Characterizing the normal range of myocardial blood flow with 82rubidium and 13N-ammonia PET imaging

Background

Diagnosis of coronary disease and microvascular dysfunction may be improved by comparing myocardial perfusion scans with a database defining the lower limit of normal myocardial blood flow and flow reserve (MFR). To maximize disease detection sensitivity, a small normal range is desirable. Both ¹³N-ammonia and ⁸²Rb tracers are used to quantify blood flow and MFR using positron emission tomography (PET).

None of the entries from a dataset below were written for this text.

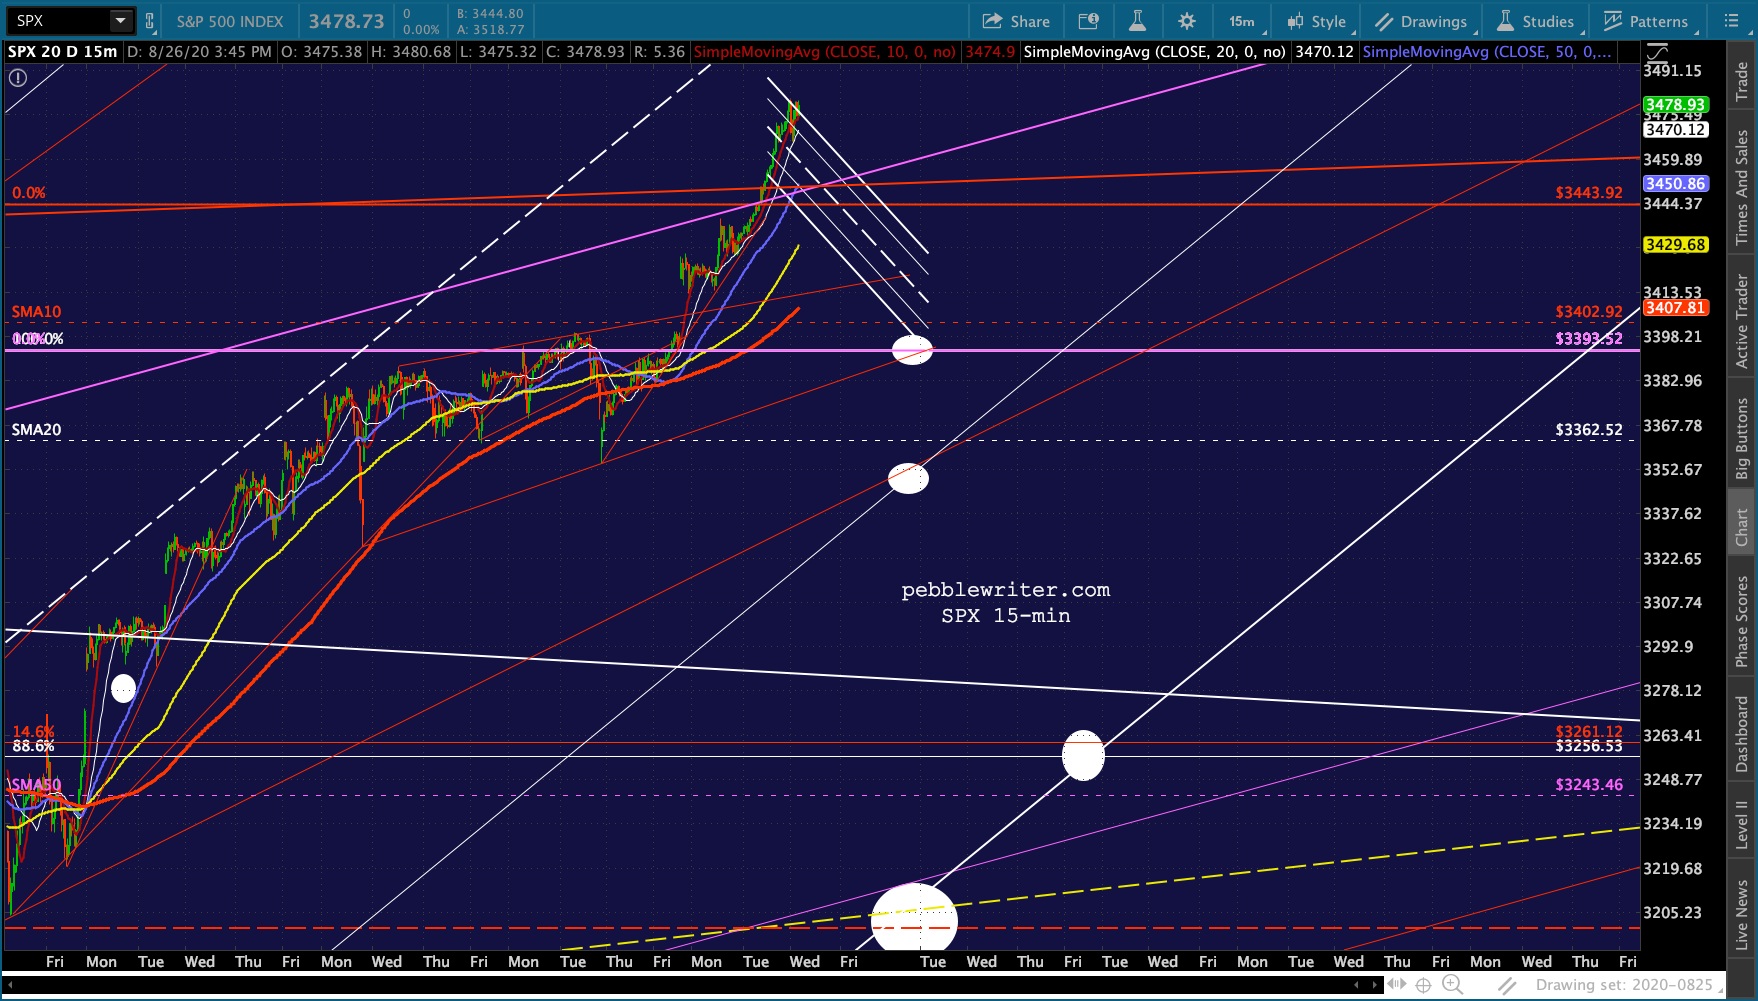
Task: Click the flask Edit Studies icon
Action: pyautogui.click(x=1138, y=21)
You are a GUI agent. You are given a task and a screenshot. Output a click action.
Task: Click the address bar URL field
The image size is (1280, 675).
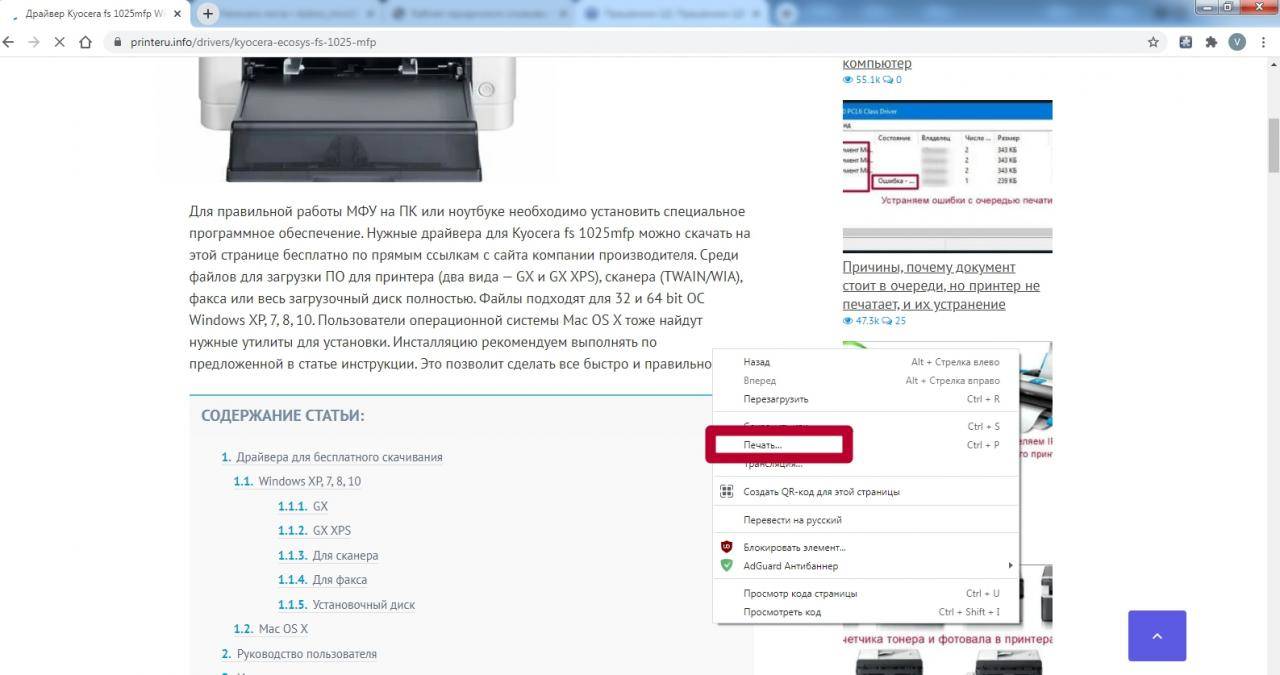coord(600,42)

The goal of this study was to investigate the trade-off between noise and accuracy in both ⁸²Rb and ¹³N-ammonia normal databases formed using a net retention model.

Methods

Fourteen subjects with <5% risk of CAD underwent rest and stress ⁸²Rb and ¹³N-ammonia dynamic PET imaging in a randomized order within 2 weeks. Myocardial blood flow was quantified using a one-compartment model for ⁸²Rb, and a two-compartment model for ¹³N-ammonia. A simplified model was used to estimate tracer retention, with tracer-specific net extraction functions derived to obtain flow estimates.

Results

Normal variability of retention reserve was equivalent for both tracers (±15% globally, ±16% regionally) and was lower in comparison to compartment model results (P < .05). The two-compartment model for ¹³N-ammonia had the smallest normal range of global blood flow resulting in a lower limit of normal MFR = 2.2 (mean ? 2 SD).

Conclusion

These results suggest that the retention model may have higher sensitivity for detection and localization of abnormal flow and MFR using ⁸²Rb and ¹³N-ammonia, whereas the ¹³N-ammonia two-compartment model has higher precision for absolute flow quantification.